I still haven’t cleaned my car, though. :)
Posted by
Sasha – July 26, 2009
This is probably because they’re all asleep and I am not. I had a busy day. Went to a BBQ at Magnolia Park with Leo during the day, came home for a bit, went out in downtown Seattle with my friend Staci for a birthday party. During our bar-hopping, we actually walked through the parade for Seafair. So much fun. I should also note that I dragged Staci into American Apparel with me (she didn’t need much convincing) and I bought one of their new Hypercolor tees. (They call them Thermochromatic, but it won’t stick. Just like today we call all copy machines Xerox, no matter what brand they are.) Oh and I screamed in the restaurant about how Arizona strippers get drunk and naked (implying Washington strippers are prude and also attracting the undivided attention of the nearby diners), and later Staci cat-called a cop on the street and he flashed a peace sign.
Then I came home and found some trouble to create, because that is what I do, and now I’m just getting ready for bed.
Really though I had to share with you these photos my friend Stephen just posted to Facebook. I was probably fifteen in most of these shots. I can’t get over how different I look. I have no recollection of ever having some of these hairstyles — fuck, I have no recollection of ever being in most of those places (don’t do drugs, kids, mmmkay?). I didn’t know my hair could grow that long — it never has since.

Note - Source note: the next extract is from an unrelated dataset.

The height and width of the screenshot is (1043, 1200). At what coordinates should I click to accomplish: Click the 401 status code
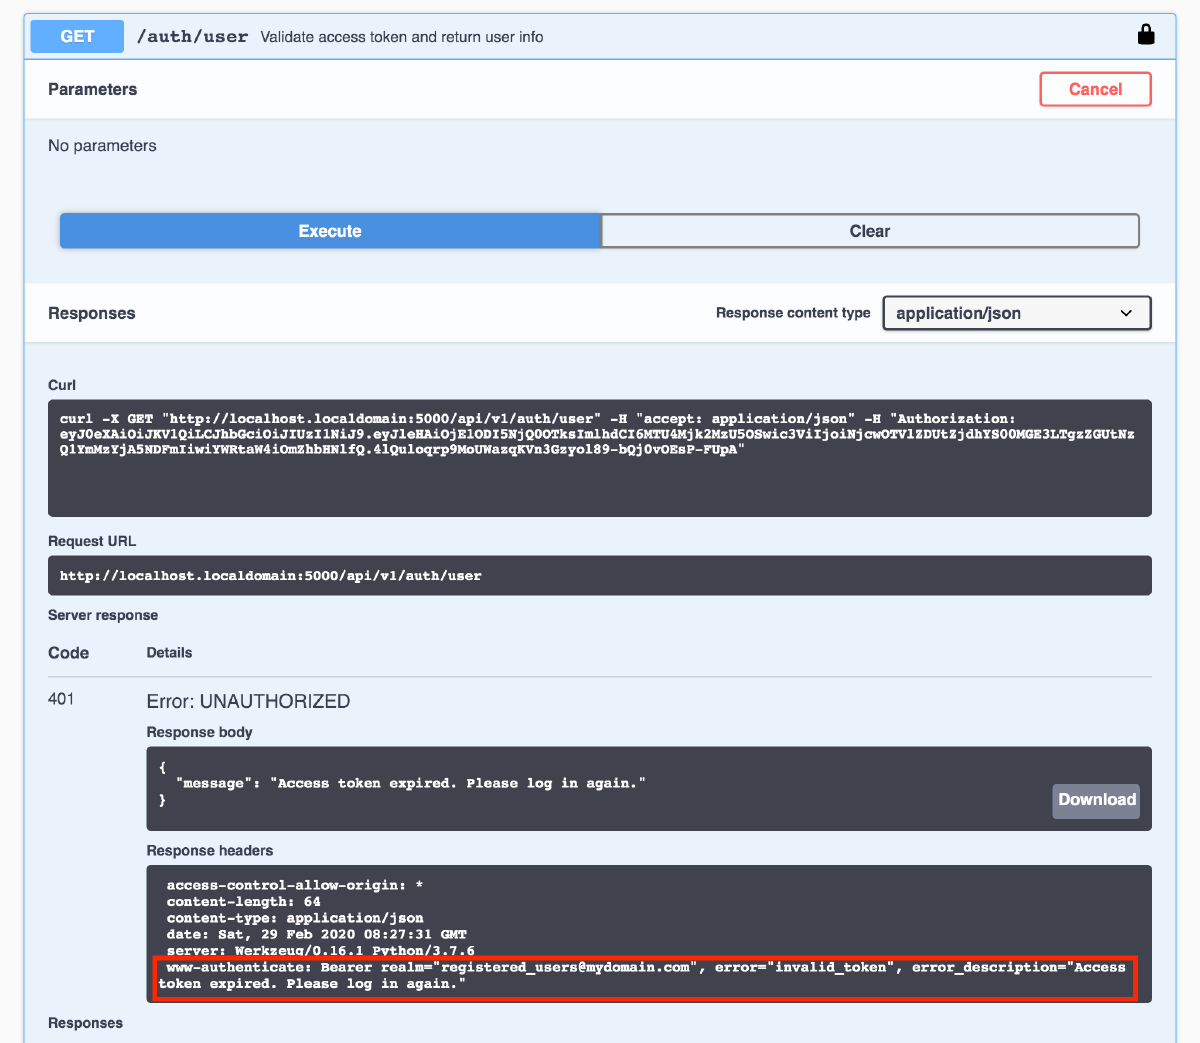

Is it possible one’s hair can reach a certain length when they’re a teen but then not as an adult, ten years or so later? The other thing I notice: I am so so so skinny. And back then I totally thought I looked fat. But I looked so bright-eyed and bushy-tailed and playful and just infinitely fuckable. I’ve certainly aged a lot since then, and most of those descriptors no longer hold, at least not full-strength. I’m glad I have these pics of this me-person, but it also worries me about what I’m going to look like in 10 more years. I will be dull-eyed and pig-tailed. It’s a disconcerting thought, to say the least. Still. I ::heart:: these photos.